The sexually transmitted infection is increasingly caused by strains of Neisseria gonorrhoeae that resist antibiotic treatment. “Gonorrhoea is at risk of becoming an untreatable disease due to the continuing emergence of antimicrobial resistance,” Davies wrote. The Guardian reports that a recent outbreak of a superbug strain of the disease — one that doesn't respond to the antibiotic azithromycin — has put Britain on high alert.
Davies urged doctors to use proper treatment protocols. A recent study found that many doctors in Britain still prescribe ciprofloxacin, which hasn't been recommended for a decade now.
Things aren't much better in the United States: In 2013, the Centers for Disease Control and Prevention gave it the centers' highest ranking for antibiotic resistance, classifying gonorrhea as an "urgent threat." At that time, the CDC reported that around a third of cases were resistant to at least one antibiotic.
Doctors in the United States are now told to use a combination of the antibiotics ceftriaxone and azithromycin. For a while, this strategy seemed to be working: A recent study found that resistance to ceftriaxone, a marvelously effective drug at the time of its release, had dropped from 1.4 percent of gonorrhea cases in 2011 to just .4 percent in 2013. But in 2014, the resistance doubled.
Why does this happen? When researchers look for new antibiotics, they obviously look for ones that are incredibly effective against pathogenic bacteria. But as soon as these antibiotics are released for use by the public, they start to lose their effectiveness. Bacteria are fast-evolving creatures, and individual bacterium are skilled at sharing genes that allow them to survive particular antibiotics.
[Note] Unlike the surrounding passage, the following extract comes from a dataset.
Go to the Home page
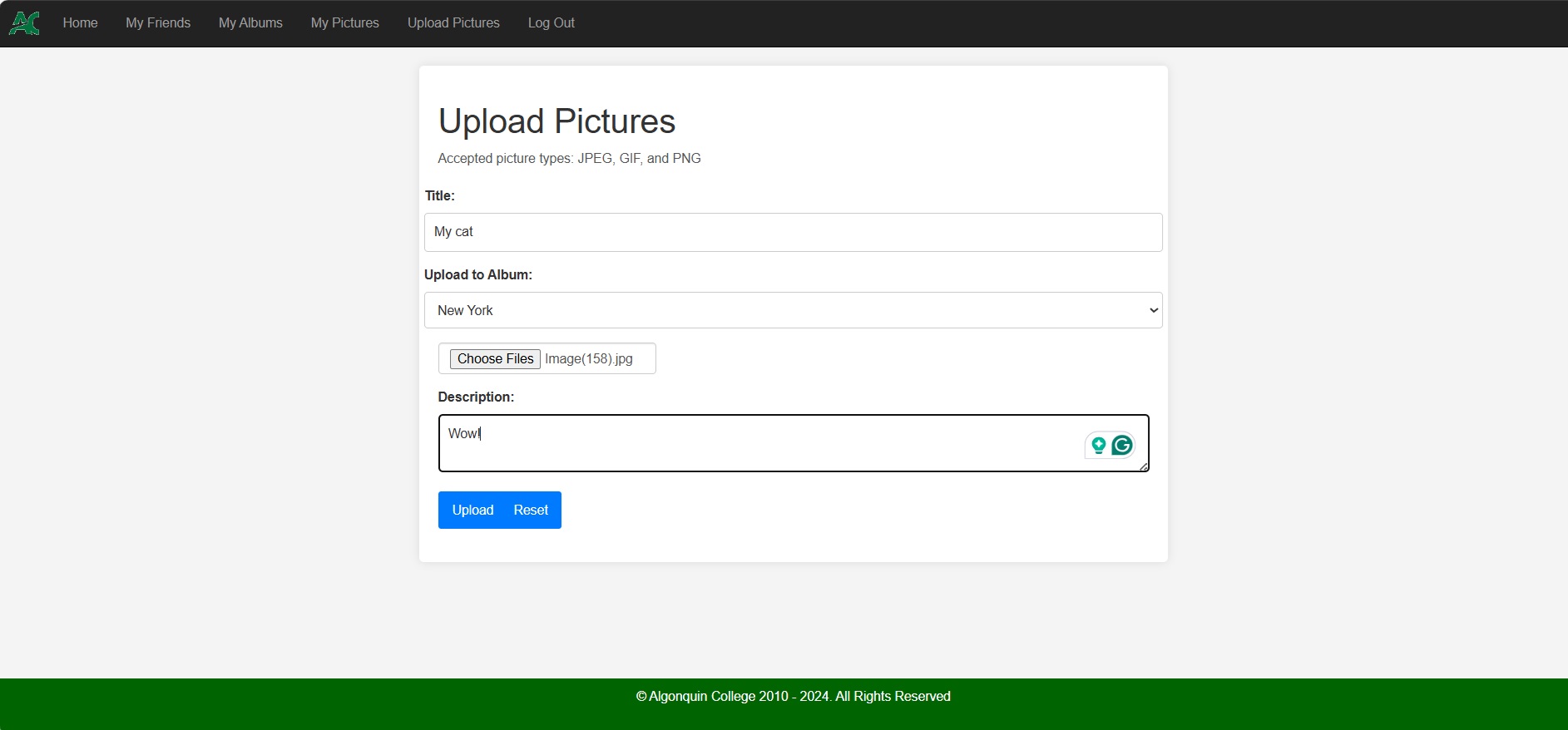Image resolution: width=1568 pixels, height=730 pixels. (80, 23)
Bacteria can even copy resistance genes from microbes of different strains and species through a process called horizontal gene transfer.
Historically, humans haven't done much to slow this process. Whenever you take antibiotics you don't need, you're introducing bacteria in your body and your environment to the drug, giving those microbes an opportunity to learn resistance to it. Whenever you don't finish an entire prescription of antibiotics, you're leaving behind bacteria that showed some resistance to the first few days of treatment, and allowing them to reproduce. When farmers treat healthy livestock with antibiotics in order to promote growth, they're breeding resistance in our meat and in our soil. Now that we know how dangerous this process is, it may be too late to stop it.
It's possible that scientists will develop new classes of antibiotics that are less likely to fall into this cycle. But for the most part, this is just how bacteria work — so it's our use of antibiotics that really has to evolve.
Antibiotic resistant gonorrhea has an especially creepy ring to it. Sexually transmitted infections are highly stigmatized, so the idea of one you can't get rid of with standard treatment is understandably scary. But as scary as it is, gonorrhea is hardly the biggest of our worries when it comes to antibiotic resistance. This problem isn't going to go away.
Correction: An earlier version of this post stated that U.S. doctors use ciprofloxacin in combination with another antibiotic, when in fact they use ceftriaxone in combination with another antibiotic. This has been corrected. A second reference to the same drug was also corrected.